Directive 1 |
Summarize the Fern Bar Fridays introduction in two sentences.
--- Excerpt ---
Welcome to Fern Bar Fridays, a lighthearted romp (is there any other kind?) through a decade of cool music and even cooler drinks. The fern bar era, which roughly spanned 1975-1985, was filled with giant lapels and ties (and then later teeny tiny lapels and ties), ridiculous drinks, and sweet sounds. Every Friday we’ll bring you a song and drink pairing emblematic of that delightful time to help you get the weekend started off on the right loafer-sans-sock-shod foot. (To learn more about fern bars, check out our recent article on Henry Africa’s, the San Francisco watering hole where it all began.) Today we’re striking pure AM gold with: "Sailing" by Christopher Cross.
---
Directive 2 |
Please extract, word for word, the lines in the entries from the line with "This screenshot has height=812, width=1490." to the line with "click(x=582, y=926)", both included.
--- Data to use ---
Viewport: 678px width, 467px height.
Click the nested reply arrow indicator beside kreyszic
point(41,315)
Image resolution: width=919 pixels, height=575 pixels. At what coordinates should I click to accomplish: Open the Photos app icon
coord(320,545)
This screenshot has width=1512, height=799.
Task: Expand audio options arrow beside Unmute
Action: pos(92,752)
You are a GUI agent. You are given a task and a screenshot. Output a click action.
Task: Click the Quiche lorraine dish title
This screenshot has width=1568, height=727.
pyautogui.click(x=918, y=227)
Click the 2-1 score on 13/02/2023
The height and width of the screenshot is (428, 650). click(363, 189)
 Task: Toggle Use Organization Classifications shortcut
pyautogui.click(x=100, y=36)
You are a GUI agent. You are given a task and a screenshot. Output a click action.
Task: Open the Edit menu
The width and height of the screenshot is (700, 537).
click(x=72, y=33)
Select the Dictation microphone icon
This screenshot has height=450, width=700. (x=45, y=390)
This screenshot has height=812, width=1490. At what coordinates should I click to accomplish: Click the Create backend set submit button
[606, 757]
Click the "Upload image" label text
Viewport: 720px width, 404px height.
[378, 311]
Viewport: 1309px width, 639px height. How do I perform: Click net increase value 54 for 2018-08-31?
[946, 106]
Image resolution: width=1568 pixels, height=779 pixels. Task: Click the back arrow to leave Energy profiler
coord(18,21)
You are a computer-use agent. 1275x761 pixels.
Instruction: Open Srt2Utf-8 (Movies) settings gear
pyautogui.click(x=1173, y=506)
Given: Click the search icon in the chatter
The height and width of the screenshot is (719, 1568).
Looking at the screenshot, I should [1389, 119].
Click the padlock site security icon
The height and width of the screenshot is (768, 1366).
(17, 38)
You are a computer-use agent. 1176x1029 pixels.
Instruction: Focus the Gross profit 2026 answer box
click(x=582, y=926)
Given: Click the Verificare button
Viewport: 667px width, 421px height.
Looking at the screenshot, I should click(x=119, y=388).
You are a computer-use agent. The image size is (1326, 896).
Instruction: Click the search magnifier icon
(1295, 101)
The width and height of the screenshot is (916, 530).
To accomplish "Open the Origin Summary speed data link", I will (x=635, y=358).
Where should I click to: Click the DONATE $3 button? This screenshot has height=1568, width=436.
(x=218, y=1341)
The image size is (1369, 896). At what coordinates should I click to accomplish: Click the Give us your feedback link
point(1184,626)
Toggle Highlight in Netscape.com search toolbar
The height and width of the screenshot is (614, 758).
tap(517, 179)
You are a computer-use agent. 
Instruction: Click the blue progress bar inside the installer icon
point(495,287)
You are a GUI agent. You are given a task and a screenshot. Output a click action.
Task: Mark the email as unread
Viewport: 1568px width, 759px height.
---
Task response 1 |
Fern Bar Fridays is a weekly feature that pairs a song with a drink from the fern bar era, which roughly spanned 1975-1985 and was filled with giant lapels, ridiculous drinks, and sweet sounds. This week's pick is "Sailing" by Christopher Cross.

Task response 2 |
This screenshot has height=812, width=1490. At what coordinates should I click to accomplish: Click the Create backend set submit button
[606, 757]
Click the "Upload image" label text
Viewport: 720px width, 404px height.
[378, 311]
Viewport: 1309px width, 639px height. How do I perform: Click net increase value 54 for 2018-08-31?
[946, 106]
Image resolution: width=1568 pixels, height=779 pixels. Task: Click the back arrow to leave Energy profiler
coord(18,21)
You are a computer-use agent. 1275x761 pixels.
Instruction: Open Srt2Utf-8 (Movies) settings gear
pyautogui.click(x=1173, y=506)
Given: Click the search icon in the chatter
The height and width of the screenshot is (719, 1568).
Looking at the screenshot, I should [1389, 119].
Click the padlock site security icon
The height and width of the screenshot is (768, 1366).
(17, 38)
You are a computer-use agent. 1176x1029 pixels.
Instruction: Focus the Gross profit 2026 answer box
click(x=582, y=926)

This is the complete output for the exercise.